A Palermo, nel contesto del progetto INTRO_dialogo tra i luoghi concepito per gli spazi dell’Oratorio S. Lorenzo e promosso dagli Amici dei Musei Siciliani, Christian Boltanski, Antonio Freiles e Peter Wüthrich, ovvero tre tipologie modali del libro (sempre inteso come «luogo d’azione spazio-temporale») costituiscono la dimostrazione di come l’"azione" possa slittare oltre la dimensione spazio-luogo (in questo caso il termine luogo non è più inteso nel senso di "occasione specifica" o come spazio fisico dell’oggetto libro) traslando il libro d’artista (quell’«esercizio traverso») in ulteriori ipotesi multidimensionali e mediali, ovvero trovandosi pienamente nel "dentro", e nel centro, di una visione contemporanea.




[1]Scrive Luciano Caruso: «Il libro d’artista, cioè un esercizio "traverso" che di fatto si mantiene sempre sul bordo del "fuori" […]», Es polvo es sombra es nada. Pagine e libri d’artista in Italia, in Far Libro, Ed. Centro Di, Firenze, 1989.
[2]Ideato e condotto da chi scrive nel 2007.
[3]) Pisa, Complesso S. Michele degli Scalzi, settembre 2011.
[4]Come ad es.
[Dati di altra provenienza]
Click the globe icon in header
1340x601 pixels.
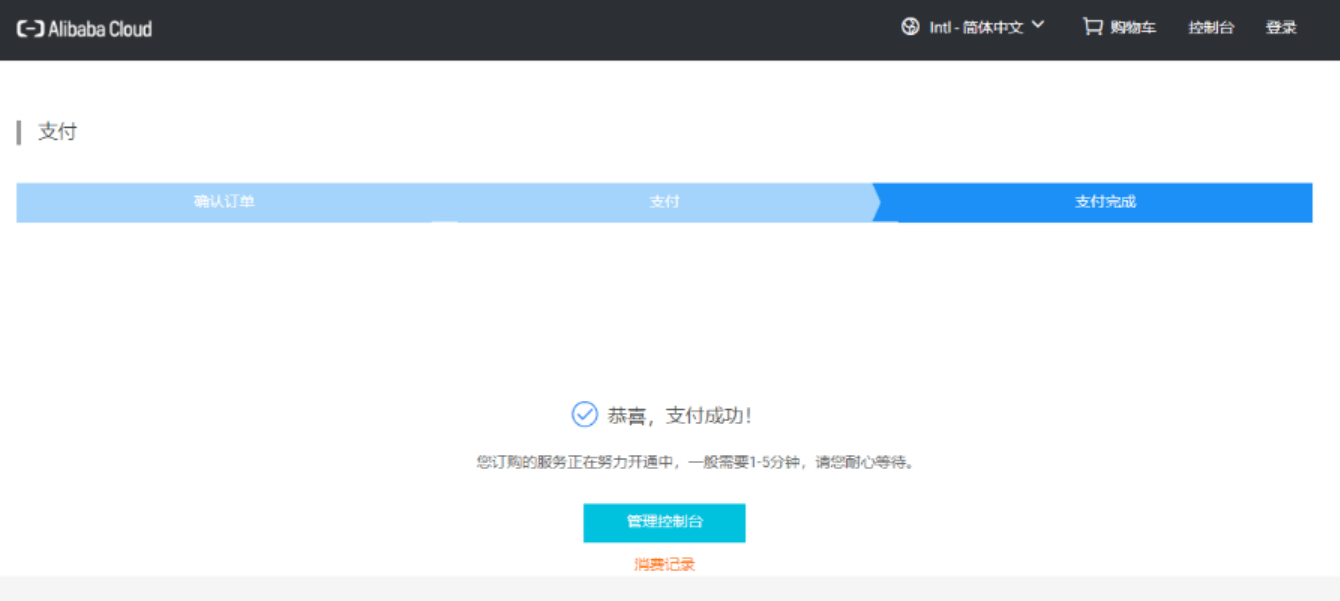[x=910, y=27]
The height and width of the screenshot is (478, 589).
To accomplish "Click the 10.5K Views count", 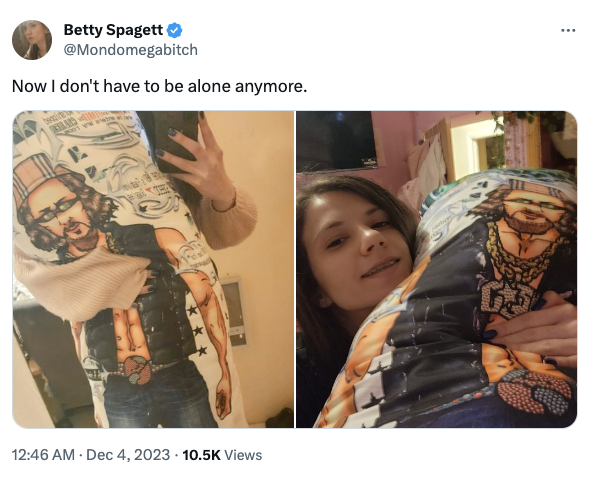I will click(222, 455).
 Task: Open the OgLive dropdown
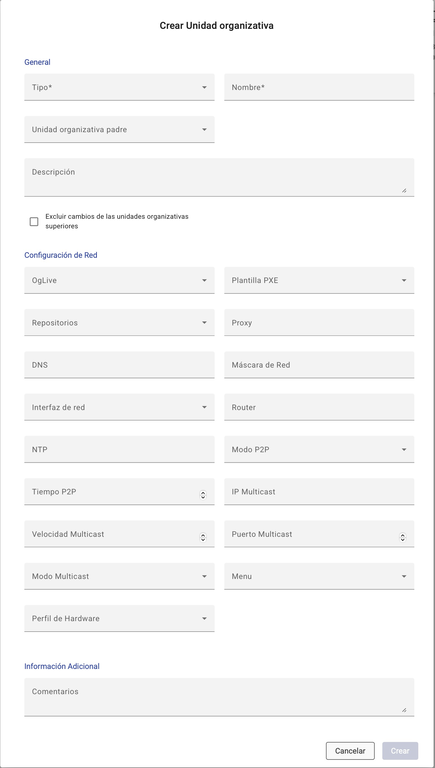click(119, 281)
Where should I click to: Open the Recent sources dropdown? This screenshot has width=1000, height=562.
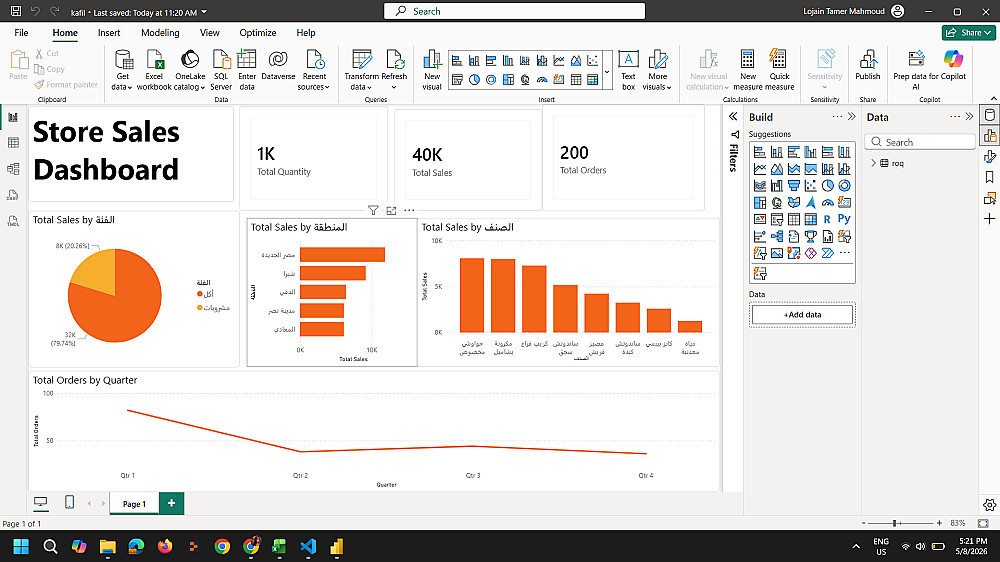314,70
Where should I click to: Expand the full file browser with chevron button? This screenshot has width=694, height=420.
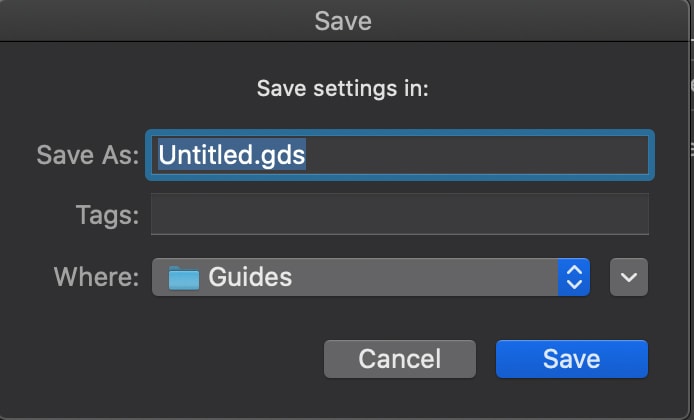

IN-BOOK OUT-BOOK IF-BOOK – 5ª Biennale LiberoLibrodArtistaLibero, Foligno/Spoleto e altri concept di Emanuele De Donno.
[5]Non a caso la sezione della 36ª Biennale di Venezia dedicata al libro d’artista, a cura di Renato Barilli e Daniela Palazzoli, era intitolata Il libro come luogo di ricerca. Da qui, Annalisa Rimmaudo  conia «libro d’artista come spazio di sperimentazione», mentre chi scrive ipotizza «libro d’artista come luogo d’azione spazio-temporale minimo».